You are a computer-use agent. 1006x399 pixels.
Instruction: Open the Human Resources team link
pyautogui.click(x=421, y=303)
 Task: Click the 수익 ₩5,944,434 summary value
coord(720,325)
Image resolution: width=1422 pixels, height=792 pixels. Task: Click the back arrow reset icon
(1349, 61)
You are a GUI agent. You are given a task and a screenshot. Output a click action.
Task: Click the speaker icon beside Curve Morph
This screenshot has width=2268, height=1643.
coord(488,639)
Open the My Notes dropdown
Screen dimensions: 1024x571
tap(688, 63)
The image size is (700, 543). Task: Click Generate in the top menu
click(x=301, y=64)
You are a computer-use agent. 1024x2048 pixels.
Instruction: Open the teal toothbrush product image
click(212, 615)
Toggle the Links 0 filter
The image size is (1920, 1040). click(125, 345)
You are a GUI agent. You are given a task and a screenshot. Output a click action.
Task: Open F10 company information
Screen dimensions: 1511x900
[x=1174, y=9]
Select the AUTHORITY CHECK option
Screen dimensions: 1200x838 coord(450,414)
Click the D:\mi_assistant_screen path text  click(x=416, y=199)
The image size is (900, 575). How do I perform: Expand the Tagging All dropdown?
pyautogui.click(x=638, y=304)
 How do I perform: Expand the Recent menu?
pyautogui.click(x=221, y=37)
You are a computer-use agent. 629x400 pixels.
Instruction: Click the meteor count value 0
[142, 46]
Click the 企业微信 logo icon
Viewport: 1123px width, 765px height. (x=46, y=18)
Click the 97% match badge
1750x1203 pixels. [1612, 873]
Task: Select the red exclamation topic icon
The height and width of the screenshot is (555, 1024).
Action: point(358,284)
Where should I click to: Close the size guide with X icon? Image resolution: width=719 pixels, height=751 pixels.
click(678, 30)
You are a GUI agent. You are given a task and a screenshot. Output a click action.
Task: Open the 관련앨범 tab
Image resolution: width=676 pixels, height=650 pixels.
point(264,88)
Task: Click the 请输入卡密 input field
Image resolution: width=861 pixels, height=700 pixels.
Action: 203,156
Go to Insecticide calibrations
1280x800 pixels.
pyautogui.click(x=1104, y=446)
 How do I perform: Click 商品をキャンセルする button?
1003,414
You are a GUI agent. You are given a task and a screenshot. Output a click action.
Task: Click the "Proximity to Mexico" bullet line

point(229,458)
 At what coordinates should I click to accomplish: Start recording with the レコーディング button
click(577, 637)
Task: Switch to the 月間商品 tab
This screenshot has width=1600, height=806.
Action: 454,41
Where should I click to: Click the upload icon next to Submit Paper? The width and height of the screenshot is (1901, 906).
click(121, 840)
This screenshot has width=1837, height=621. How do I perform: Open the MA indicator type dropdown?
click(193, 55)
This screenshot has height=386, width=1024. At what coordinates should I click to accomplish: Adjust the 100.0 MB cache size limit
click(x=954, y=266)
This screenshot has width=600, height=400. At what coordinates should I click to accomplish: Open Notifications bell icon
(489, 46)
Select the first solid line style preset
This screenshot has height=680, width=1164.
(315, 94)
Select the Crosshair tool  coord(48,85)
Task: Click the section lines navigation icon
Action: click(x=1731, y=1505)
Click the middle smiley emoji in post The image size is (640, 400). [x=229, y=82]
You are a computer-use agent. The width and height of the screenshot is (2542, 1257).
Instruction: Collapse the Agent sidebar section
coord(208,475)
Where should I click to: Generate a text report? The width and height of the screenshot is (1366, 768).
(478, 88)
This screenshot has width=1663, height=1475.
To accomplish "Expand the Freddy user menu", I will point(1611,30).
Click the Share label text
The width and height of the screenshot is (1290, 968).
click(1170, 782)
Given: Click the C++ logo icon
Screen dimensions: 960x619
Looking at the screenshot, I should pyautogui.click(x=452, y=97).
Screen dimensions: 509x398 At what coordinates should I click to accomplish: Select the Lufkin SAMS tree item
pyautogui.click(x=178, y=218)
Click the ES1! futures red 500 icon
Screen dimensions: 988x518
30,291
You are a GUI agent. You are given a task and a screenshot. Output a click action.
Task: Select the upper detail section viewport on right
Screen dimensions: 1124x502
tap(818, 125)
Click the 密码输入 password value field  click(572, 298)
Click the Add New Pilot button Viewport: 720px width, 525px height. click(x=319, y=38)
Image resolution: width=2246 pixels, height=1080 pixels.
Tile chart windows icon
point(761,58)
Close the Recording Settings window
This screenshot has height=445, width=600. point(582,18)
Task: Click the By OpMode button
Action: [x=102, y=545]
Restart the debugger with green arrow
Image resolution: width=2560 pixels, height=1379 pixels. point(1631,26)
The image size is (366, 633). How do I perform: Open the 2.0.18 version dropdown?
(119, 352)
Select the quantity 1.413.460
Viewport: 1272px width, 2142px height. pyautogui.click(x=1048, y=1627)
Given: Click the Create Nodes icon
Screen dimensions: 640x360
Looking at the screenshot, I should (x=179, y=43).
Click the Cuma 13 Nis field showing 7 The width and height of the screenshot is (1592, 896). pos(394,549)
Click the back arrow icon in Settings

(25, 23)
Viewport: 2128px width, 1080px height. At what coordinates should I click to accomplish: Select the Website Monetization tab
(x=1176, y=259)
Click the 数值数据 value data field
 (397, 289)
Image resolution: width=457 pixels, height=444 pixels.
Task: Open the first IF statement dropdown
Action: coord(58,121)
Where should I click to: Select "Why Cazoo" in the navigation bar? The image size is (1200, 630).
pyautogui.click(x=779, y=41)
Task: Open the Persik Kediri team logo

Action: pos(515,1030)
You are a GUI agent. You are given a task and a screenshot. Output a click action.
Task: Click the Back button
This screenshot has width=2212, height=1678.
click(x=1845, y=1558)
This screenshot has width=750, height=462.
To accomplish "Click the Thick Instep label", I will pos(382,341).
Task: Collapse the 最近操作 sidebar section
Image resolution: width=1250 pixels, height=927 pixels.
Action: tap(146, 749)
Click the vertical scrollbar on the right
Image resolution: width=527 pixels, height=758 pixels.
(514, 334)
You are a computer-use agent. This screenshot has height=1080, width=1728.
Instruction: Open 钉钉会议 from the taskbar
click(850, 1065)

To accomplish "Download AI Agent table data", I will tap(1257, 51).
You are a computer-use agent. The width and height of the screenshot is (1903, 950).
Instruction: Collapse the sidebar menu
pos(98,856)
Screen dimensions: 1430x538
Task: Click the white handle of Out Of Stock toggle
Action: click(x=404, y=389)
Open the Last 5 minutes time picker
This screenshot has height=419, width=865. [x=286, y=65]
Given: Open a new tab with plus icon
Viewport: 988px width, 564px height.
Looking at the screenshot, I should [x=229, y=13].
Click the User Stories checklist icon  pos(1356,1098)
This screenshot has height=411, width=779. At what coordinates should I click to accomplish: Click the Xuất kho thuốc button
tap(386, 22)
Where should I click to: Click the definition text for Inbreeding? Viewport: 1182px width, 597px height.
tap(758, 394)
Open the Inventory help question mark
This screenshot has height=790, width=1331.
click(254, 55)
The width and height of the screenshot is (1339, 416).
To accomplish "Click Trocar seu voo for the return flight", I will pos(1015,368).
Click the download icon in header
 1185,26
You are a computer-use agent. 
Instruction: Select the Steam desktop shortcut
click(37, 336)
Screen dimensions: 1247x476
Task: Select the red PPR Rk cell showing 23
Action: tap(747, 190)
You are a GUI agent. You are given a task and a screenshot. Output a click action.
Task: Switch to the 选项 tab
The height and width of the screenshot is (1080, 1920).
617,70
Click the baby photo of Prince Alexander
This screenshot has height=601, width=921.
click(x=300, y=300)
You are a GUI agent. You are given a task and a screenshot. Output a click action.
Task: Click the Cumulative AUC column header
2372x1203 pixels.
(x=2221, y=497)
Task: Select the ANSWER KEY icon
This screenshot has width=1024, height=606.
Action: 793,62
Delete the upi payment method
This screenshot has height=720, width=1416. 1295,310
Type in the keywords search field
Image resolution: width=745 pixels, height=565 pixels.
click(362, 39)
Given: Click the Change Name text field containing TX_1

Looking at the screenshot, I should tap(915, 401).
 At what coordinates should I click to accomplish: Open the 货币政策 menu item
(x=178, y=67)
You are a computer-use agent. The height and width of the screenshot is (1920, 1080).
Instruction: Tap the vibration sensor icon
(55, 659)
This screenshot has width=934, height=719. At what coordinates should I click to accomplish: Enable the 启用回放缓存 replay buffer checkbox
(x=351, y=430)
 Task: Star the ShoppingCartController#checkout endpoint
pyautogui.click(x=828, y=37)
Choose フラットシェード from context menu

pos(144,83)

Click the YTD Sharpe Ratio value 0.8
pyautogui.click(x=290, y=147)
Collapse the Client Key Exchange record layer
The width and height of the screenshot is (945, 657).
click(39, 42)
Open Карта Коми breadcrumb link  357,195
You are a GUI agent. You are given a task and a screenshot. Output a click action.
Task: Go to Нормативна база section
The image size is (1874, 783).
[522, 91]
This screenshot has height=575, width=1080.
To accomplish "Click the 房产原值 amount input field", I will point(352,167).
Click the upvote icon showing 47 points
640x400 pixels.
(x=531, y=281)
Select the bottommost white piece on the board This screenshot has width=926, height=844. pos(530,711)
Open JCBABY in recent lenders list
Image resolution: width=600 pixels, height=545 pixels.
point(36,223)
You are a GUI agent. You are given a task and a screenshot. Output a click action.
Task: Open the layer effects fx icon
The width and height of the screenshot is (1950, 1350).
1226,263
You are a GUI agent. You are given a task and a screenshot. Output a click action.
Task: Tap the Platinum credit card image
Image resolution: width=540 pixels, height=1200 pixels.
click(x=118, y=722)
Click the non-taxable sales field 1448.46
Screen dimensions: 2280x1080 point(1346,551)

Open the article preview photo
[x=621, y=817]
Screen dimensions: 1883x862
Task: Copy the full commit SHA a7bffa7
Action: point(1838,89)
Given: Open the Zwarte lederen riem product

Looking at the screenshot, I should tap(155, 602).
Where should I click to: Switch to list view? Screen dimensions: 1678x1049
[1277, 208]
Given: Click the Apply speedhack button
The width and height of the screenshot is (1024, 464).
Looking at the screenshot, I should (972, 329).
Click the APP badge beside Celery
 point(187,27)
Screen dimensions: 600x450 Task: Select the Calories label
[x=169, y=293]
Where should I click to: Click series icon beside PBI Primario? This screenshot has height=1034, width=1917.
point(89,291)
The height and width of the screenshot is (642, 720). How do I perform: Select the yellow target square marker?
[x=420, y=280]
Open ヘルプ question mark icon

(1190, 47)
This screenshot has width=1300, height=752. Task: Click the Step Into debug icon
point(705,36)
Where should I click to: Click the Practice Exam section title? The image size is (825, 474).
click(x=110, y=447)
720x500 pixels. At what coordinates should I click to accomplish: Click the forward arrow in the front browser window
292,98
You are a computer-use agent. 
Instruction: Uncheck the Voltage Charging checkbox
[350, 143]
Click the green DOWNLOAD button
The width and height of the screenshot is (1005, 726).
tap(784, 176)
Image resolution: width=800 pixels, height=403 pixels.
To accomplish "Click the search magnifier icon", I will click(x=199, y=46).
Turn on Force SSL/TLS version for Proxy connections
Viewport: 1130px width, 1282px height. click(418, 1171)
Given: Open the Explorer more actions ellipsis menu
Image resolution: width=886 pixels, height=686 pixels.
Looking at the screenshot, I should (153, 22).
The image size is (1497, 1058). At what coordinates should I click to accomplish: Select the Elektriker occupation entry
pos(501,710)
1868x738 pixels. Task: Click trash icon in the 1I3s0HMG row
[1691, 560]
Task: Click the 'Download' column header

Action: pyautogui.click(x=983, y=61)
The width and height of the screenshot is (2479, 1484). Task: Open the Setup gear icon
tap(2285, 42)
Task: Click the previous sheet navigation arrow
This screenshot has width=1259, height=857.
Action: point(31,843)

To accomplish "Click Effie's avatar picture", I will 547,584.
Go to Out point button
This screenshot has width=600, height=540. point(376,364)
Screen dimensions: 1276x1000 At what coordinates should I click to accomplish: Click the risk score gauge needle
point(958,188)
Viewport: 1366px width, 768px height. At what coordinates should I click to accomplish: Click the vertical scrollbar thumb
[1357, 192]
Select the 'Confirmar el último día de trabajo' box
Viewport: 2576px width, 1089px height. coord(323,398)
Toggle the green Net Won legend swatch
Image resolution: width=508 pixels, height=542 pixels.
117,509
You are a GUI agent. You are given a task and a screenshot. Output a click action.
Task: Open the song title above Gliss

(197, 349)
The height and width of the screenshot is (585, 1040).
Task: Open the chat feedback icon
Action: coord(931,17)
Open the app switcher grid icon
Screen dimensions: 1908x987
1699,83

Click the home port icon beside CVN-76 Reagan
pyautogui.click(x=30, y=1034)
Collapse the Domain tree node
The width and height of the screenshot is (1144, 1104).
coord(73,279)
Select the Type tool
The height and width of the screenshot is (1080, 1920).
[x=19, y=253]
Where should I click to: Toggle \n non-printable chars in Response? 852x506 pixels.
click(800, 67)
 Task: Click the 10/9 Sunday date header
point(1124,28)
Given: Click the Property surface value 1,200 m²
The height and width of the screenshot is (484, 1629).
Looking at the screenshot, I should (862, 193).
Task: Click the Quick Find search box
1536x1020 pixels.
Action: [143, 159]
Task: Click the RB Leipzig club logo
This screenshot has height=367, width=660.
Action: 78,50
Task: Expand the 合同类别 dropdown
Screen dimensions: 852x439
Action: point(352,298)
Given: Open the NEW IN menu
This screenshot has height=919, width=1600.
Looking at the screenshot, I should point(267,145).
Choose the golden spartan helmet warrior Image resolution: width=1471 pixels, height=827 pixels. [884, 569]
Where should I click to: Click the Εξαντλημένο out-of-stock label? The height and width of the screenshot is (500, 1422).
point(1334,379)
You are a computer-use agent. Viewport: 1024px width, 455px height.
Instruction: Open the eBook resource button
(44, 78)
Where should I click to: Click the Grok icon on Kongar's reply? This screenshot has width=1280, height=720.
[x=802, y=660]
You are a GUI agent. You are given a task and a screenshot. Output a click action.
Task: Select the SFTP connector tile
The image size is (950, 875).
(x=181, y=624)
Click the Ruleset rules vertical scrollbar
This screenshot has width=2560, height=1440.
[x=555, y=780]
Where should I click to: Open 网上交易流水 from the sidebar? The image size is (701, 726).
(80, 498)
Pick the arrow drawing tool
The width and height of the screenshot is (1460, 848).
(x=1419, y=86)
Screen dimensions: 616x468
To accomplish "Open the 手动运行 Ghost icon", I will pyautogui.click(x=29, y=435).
==============================
Problem to solve — How many of the lines above contain the string "checkbox"? Reply with the number only.

Problem solution — 2